Each line of the material below should be retyped precisely as it appears.
START Supplied material
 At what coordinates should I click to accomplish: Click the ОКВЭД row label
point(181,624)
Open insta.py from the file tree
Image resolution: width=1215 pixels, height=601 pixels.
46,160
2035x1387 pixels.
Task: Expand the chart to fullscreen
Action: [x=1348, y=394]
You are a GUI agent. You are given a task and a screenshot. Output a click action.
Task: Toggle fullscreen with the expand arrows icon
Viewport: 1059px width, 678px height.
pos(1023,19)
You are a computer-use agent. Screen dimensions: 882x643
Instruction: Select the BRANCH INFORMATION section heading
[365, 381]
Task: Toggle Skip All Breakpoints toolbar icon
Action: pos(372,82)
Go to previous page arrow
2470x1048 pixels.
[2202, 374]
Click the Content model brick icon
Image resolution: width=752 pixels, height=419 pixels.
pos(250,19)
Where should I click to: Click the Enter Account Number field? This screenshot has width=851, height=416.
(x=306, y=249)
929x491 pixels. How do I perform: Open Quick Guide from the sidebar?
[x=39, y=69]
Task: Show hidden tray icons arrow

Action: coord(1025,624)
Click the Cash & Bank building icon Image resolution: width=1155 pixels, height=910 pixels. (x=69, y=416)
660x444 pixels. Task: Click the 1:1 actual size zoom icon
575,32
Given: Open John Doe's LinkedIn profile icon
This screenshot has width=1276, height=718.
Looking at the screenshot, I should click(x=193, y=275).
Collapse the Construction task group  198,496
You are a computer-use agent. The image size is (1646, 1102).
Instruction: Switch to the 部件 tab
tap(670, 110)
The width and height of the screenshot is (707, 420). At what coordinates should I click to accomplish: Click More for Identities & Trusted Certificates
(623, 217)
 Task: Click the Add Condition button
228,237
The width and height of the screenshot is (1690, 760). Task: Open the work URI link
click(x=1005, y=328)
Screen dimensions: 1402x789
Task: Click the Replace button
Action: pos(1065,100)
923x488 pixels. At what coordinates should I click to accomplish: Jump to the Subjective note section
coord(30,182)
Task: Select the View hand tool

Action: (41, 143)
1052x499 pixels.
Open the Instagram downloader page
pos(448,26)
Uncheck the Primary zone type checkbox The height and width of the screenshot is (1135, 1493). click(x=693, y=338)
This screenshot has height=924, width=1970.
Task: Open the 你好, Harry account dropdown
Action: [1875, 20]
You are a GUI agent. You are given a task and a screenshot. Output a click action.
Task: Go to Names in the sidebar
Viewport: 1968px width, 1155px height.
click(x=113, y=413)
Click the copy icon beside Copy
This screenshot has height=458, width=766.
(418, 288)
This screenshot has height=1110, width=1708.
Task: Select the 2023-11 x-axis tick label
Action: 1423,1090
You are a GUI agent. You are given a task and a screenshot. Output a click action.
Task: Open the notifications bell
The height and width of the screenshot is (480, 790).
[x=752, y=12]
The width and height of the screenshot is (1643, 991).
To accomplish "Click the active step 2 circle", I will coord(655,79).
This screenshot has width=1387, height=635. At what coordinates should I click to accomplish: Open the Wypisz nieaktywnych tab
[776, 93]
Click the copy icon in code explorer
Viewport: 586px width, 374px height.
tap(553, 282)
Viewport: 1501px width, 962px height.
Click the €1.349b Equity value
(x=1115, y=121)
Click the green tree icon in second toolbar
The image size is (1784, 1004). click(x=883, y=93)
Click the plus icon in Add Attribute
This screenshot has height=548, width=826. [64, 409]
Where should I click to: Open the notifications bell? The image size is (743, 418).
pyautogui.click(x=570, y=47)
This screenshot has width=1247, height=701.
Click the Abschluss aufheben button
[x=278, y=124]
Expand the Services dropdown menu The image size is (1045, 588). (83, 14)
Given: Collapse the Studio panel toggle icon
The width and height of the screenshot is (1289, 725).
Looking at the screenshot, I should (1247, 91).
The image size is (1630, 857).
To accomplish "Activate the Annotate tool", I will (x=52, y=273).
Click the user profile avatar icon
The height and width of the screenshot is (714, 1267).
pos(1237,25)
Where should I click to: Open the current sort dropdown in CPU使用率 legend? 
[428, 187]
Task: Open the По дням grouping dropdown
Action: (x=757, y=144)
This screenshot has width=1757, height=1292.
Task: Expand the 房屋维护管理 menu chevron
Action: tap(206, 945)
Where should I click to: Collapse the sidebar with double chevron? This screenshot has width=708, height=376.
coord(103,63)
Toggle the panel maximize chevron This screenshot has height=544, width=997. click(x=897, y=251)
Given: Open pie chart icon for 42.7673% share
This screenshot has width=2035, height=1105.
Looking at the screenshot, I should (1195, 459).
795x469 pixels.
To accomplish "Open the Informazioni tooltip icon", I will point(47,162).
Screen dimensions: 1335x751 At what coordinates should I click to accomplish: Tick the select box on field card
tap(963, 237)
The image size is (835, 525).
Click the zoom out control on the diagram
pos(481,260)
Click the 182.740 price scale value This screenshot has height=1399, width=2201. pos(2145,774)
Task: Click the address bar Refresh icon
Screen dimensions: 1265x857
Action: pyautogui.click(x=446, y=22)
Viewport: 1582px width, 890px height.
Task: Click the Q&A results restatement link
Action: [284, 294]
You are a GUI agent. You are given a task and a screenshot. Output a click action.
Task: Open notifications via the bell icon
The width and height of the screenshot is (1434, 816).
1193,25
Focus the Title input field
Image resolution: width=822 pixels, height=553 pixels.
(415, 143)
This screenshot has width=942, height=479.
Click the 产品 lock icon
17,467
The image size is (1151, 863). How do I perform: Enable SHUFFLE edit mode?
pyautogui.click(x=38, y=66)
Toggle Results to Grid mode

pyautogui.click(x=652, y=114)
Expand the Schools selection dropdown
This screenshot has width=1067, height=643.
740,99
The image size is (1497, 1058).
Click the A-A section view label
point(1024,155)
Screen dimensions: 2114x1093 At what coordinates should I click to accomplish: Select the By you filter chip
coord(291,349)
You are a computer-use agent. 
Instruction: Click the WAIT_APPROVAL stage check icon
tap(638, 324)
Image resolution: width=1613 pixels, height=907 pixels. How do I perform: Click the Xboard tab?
END Supplied material
Task solution -
 At what coordinates should I click to accomplish: Click the ОКВЭД row label
point(181,624)
Open insta.py from the file tree
Image resolution: width=1215 pixels, height=601 pixels.
46,160
2035x1387 pixels.
Task: Expand the chart to fullscreen
Action: [x=1348, y=394]
You are a GUI agent. You are given a task and a screenshot. Output a click action.
Task: Toggle fullscreen with the expand arrows icon
Viewport: 1059px width, 678px height.
pos(1023,19)
You are a computer-use agent. Screen dimensions: 882x643
Instruction: Select the BRANCH INFORMATION section heading
[365, 381]
Task: Toggle Skip All Breakpoints toolbar icon
Action: pos(372,82)
Go to previous page arrow
2470x1048 pixels.
[2202, 374]
Click the Content model brick icon
Image resolution: width=752 pixels, height=419 pixels.
pos(250,19)
Where should I click to: Click the Enter Account Number field? This screenshot has width=851, height=416.
(x=306, y=249)
929x491 pixels. How do I perform: Open Quick Guide from the sidebar?
[x=39, y=69]
Task: Show hidden tray icons arrow

Action: coord(1025,624)
Click the Cash & Bank building icon Image resolution: width=1155 pixels, height=910 pixels. (x=69, y=416)
660x444 pixels. Task: Click the 1:1 actual size zoom icon
575,32
Given: Open John Doe's LinkedIn profile icon
This screenshot has width=1276, height=718.
Looking at the screenshot, I should click(x=193, y=275).
Collapse the Construction task group  198,496
You are a computer-use agent. The image size is (1646, 1102).
Instruction: Switch to the 部件 tab
tap(670, 110)
The width and height of the screenshot is (707, 420). At what coordinates should I click to accomplish: Click More for Identities & Trusted Certificates
(623, 217)
 Task: Click the Add Condition button
228,237
The width and height of the screenshot is (1690, 760). Task: Open the work URI link
click(x=1005, y=328)
Screen dimensions: 1402x789
Task: Click the Replace button
Action: pos(1065,100)
923x488 pixels. At what coordinates should I click to accomplish: Jump to the Subjective note section
coord(30,182)
Task: Select the View hand tool

Action: (41, 143)
1052x499 pixels.
Open the Instagram downloader page
pos(448,26)
Uncheck the Primary zone type checkbox The height and width of the screenshot is (1135, 1493). click(x=693, y=338)
This screenshot has height=924, width=1970.
Task: Open the 你好, Harry account dropdown
Action: [1875, 20]
You are a GUI agent. You are given a task and a screenshot. Output a click action.
Task: Go to Names in the sidebar
Viewport: 1968px width, 1155px height.
click(x=113, y=413)
Click the copy icon beside Copy
This screenshot has height=458, width=766.
(418, 288)
This screenshot has height=1110, width=1708.
Task: Select the 2023-11 x-axis tick label
Action: 1423,1090
You are a GUI agent. You are given a task and a screenshot. Output a click action.
Task: Open the notifications bell
The height and width of the screenshot is (480, 790).
[x=752, y=12]
The width and height of the screenshot is (1643, 991).
To accomplish "Click the active step 2 circle", I will coord(655,79).
This screenshot has width=1387, height=635. At what coordinates should I click to accomplish: Open the Wypisz nieaktywnych tab
[776, 93]
Click the copy icon in code explorer
Viewport: 586px width, 374px height.
tap(553, 282)
Viewport: 1501px width, 962px height.
Click the €1.349b Equity value
(x=1115, y=121)
Click the green tree icon in second toolbar
The image size is (1784, 1004). click(x=883, y=93)
Click the plus icon in Add Attribute
This screenshot has height=548, width=826. [64, 409]
Where should I click to: Open the notifications bell? The image size is (743, 418).
pyautogui.click(x=570, y=47)
This screenshot has width=1247, height=701.
Click the Abschluss aufheben button
[x=278, y=124]
Expand the Services dropdown menu The image size is (1045, 588). (83, 14)
Given: Collapse the Studio panel toggle icon
The width and height of the screenshot is (1289, 725).
Looking at the screenshot, I should (1247, 91).
The image size is (1630, 857).
To accomplish "Activate the Annotate tool", I will (x=52, y=273).
Click the user profile avatar icon
The height and width of the screenshot is (714, 1267).
pos(1237,25)
Where should I click to: Open the current sort dropdown in CPU使用率 legend? 
[428, 187]
Task: Open the По дням grouping dropdown
Action: (x=757, y=144)
This screenshot has width=1757, height=1292.
Task: Expand the 房屋维护管理 menu chevron
Action: tap(206, 945)
Where should I click to: Collapse the sidebar with double chevron? This screenshot has width=708, height=376.
coord(103,63)
Toggle the panel maximize chevron This screenshot has height=544, width=997. click(x=897, y=251)
Given: Open pie chart icon for 42.7673% share
This screenshot has width=2035, height=1105.
Looking at the screenshot, I should (1195, 459).
795x469 pixels.
To accomplish "Open the Informazioni tooltip icon", I will point(47,162).
Screen dimensions: 1335x751 At what coordinates should I click to accomplish: Tick the select box on field card
tap(963, 237)
The image size is (835, 525).
Click the zoom out control on the diagram
pos(481,260)
Click the 182.740 price scale value This screenshot has height=1399, width=2201. pos(2145,774)
Task: Click the address bar Refresh icon
Screen dimensions: 1265x857
Action: pyautogui.click(x=446, y=22)
Viewport: 1582px width, 890px height.
Task: Click the Q&A results restatement link
Action: [284, 294]
You are a GUI agent. You are given a task and a screenshot. Output a click action.
Task: Open notifications via the bell icon
The width and height of the screenshot is (1434, 816).
1193,25
Focus the Title input field
Image resolution: width=822 pixels, height=553 pixels.
(415, 143)
This screenshot has width=942, height=479.
Click the 产品 lock icon
17,467
The image size is (1151, 863). How do I perform: Enable SHUFFLE edit mode?
pyautogui.click(x=38, y=66)
Toggle Results to Grid mode

pyautogui.click(x=652, y=114)
Expand the Schools selection dropdown
This screenshot has width=1067, height=643.
740,99
The image size is (1497, 1058).
Click the A-A section view label
point(1024,155)
Screen dimensions: 2114x1093 At what coordinates should I click to accomplish: Select the By you filter chip
coord(291,349)
You are a computer-use agent. 
Instruction: Click the WAIT_APPROVAL stage check icon
tap(638, 324)
Image resolution: width=1613 pixels, height=907 pixels. How do I perform: Click the Xboard tab?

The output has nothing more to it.